→ **DATA LISTING**:
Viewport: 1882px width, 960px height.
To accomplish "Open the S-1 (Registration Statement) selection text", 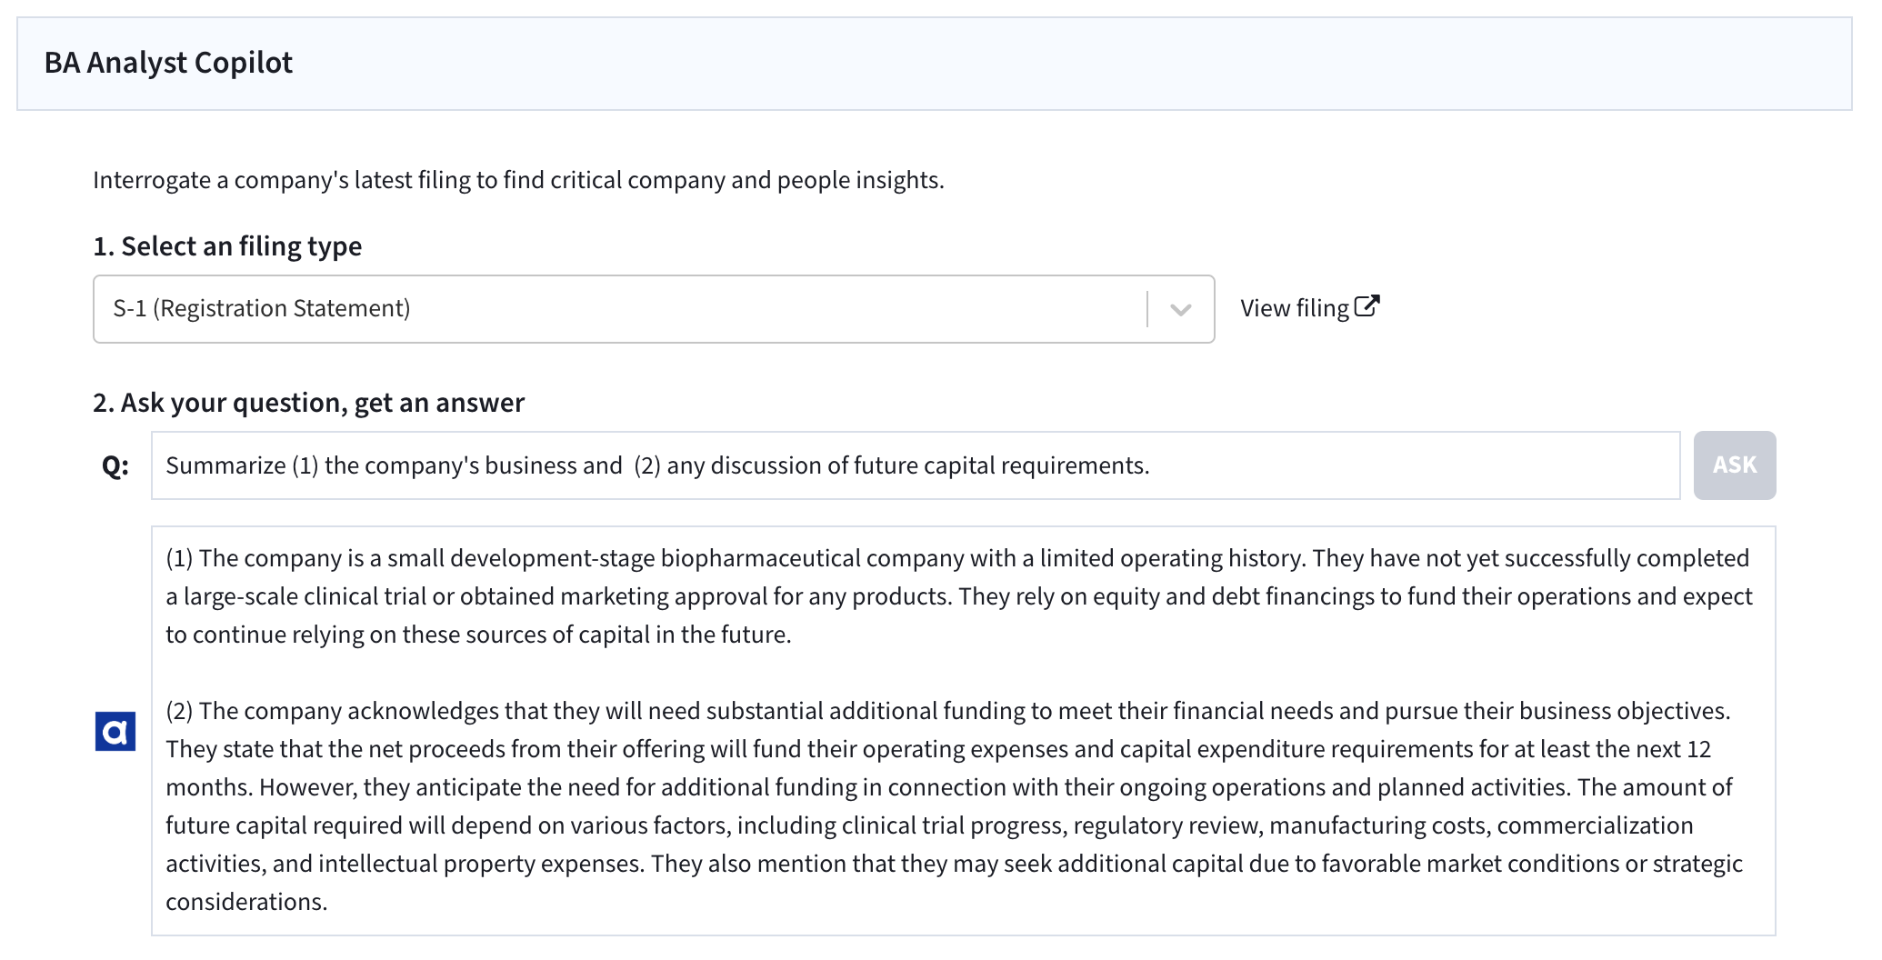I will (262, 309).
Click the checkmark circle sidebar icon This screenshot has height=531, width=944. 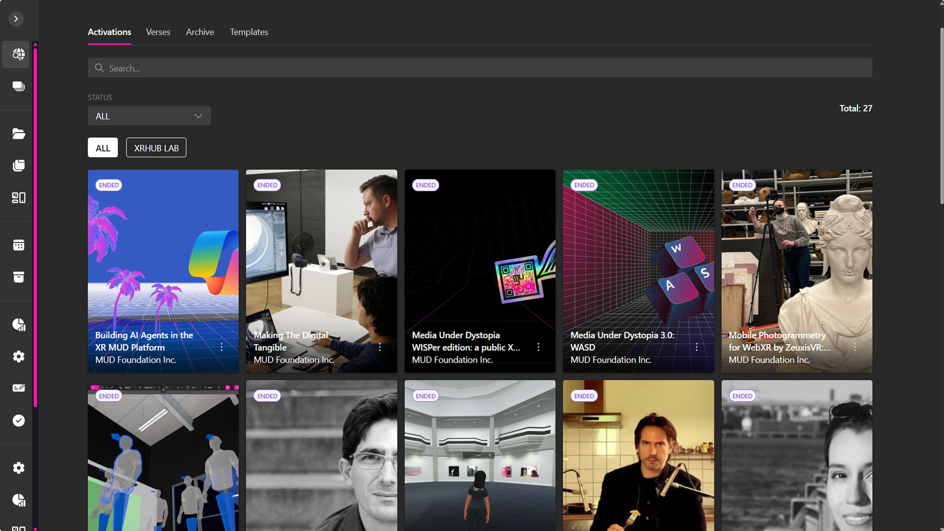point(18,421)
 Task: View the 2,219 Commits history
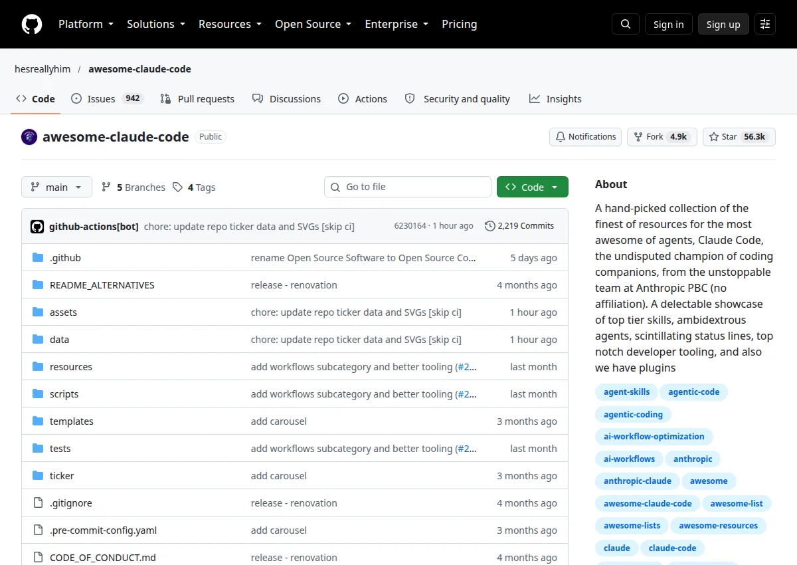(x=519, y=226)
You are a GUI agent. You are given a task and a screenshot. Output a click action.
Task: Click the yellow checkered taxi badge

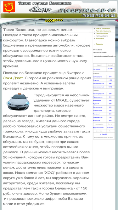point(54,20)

→ **EXERCISE DIRECTIONS**:
Please reproduce nothing but the lines from the one containing "You are a GUI" through the closing line of the listing, retyped word for word, pictures excluded.

→ **FINISHED EXERCISE**:
You are a GUI agent. You are given a task and a screenshot. Output a click action.
Task: Click the yellow checkered taxi badge

point(54,20)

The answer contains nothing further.